2)During the first minute of this video, she is asked why should people trust cypto now in the wake of FTX and the crash in so many crypto stocks like COIN. Her answer is she believes in the “technology” of Bitcoin, Blockchain, and is excited about “hash rates.” Her answer is pure technobabble, but people who easily believe this type of talk can basically be guided into believing anything by her. They are capable of ignoring her real investment track record and failed predictions. She suggests that the recent stock share crash in Coinbase is based on nothing but “more fear” and that there is nothing wrong with the crypto market. She says that the size of the FTX default is small in comparison with Lehman Brothers and Madoff so is not a systemic threat.

That I agree with her on.

3)At the 5:30 mark….She says she is not worried about the crypto markets as FTX was the whale. And because “we found the whale” during this crypto decline, she thinks it is time to buy. Well, who knows if there aren’t more giant crypto frauds. And besides, crypto currencies have no intrinsic fundamental value. Their only value is pure price speculation, making them the closest thing to pure gambling there is in the financial markets. One is better off putting money into a slot machine, trying to hit a jackpot, then buying any of these virtual currencies at this point. If I am right, it is now simply a slowly dying market. Either way, if you want to beat the market you want to buy those things beating the market, outperforming the S&P 500, and Bitcoin is doing the complete opposite of that. She claims it’s worthwhile because of “underlying technology” and “underlying roles” the crypto currency plays “in this new world” so “we will recover pretty quickly.”

This is technobabble.

People have been saying these of things for years and look where crypto is at now.

)At 7:15 she is asked about SBF of TFX. I will say nothing about the irony of her comments here at 7:30. I start to fall asleep and lose attention as more and more Bitcoin predictions for a one million price target are given by her.
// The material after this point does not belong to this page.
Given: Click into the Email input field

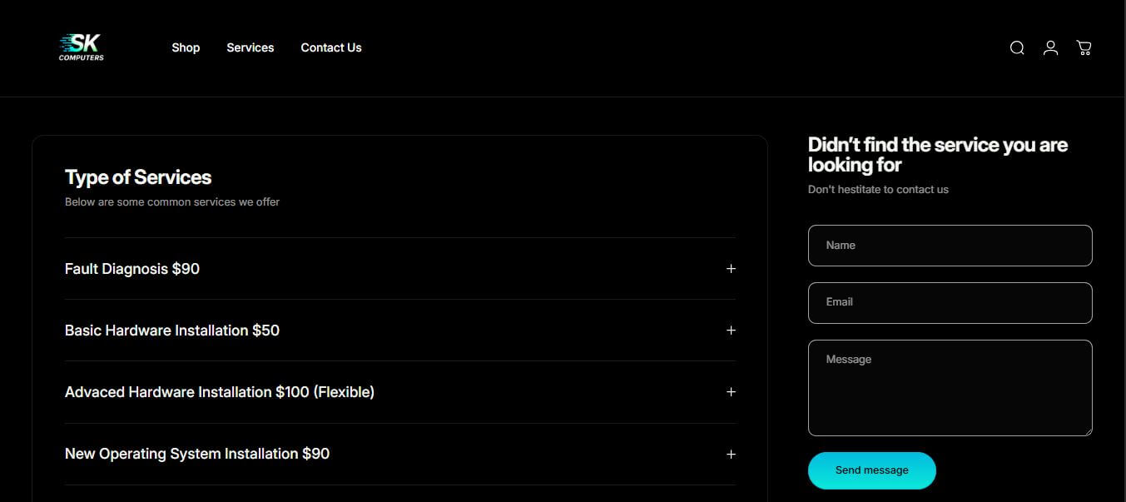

She claims what is happening now is a “battle test” of crypto and it will come out and triumph. No evidence is given to back up this opinion by her. It is pure hype.
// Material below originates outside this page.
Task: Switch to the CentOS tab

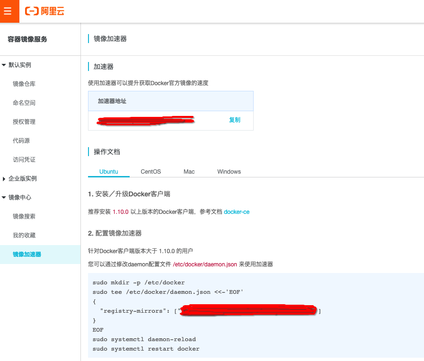Action: (x=150, y=171)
)At 14:00 she is asked about Elon Mask. Now it gets interesting again. The interviewer says that she owns private shares of Twitter. Cathie Wood immediately praises Elon Musk. She says that she owned Twitter “for quite awhile” and “sold it into the rumors Elon was going to buy it.” “So it moves into the $60’s, I think it got to $70, and we sold there” and “had been watching from the sidelines.”

I don’t know how she sold her position over $60, because the stock never got over $55 a share this year.
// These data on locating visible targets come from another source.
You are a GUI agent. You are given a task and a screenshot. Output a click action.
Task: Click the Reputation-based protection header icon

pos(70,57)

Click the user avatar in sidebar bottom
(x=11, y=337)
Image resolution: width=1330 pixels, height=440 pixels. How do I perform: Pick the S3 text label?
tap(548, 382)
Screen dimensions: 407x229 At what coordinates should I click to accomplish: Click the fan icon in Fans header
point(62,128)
Regardless, she now owns private shares, because she participated as an investor in Elon Musk’s takeover of Twitter, putting 12% of her venture fund into it.

She predicts in this interview that Elon will “open up the algorithms” and Twitter will grow and be a success. The interviewer points out that Twitter revenue has collapsed as advertisers have pulled out. She mocks them as “auto companies” trying to compete with Tesla. She argues that Twitter is not an advertising company and in the long-run you have to think about it now as a future technology, including a “super app” using “artificial intelligence,” of which she says Musk is an expert of. Now she sounds like Zuckerberg talking about the Metaverse and Facebook. This is interesting, so she is a bit of a Twitter insider and is basically saying that Twitter itself, as we now know it, is not going to be profitable, but this super app will appear one day and make the company huge. This seems like a lot of blue sky hope hype, but a line that may be given to convince others to do future Twitter debt raises and financings.

)At 20:00 she says the Federal Reserve needs to stop raising rates because “we will see deflation.” She has been saying that for a year and a half and been wrong over and over again as CPI went up instead of down. She seems to get a little angry here.

When you look at the ARKK chart it’s a disaster.

Notice the relative strength ratio on the bottom of the chart, which shows that ARKK has been lagging the S&P 500 all year.

If you want to own a millstone own ARKK.

HODL = LOSR.

To beat the market look for those things outperforming the S&P 500 and beating the market.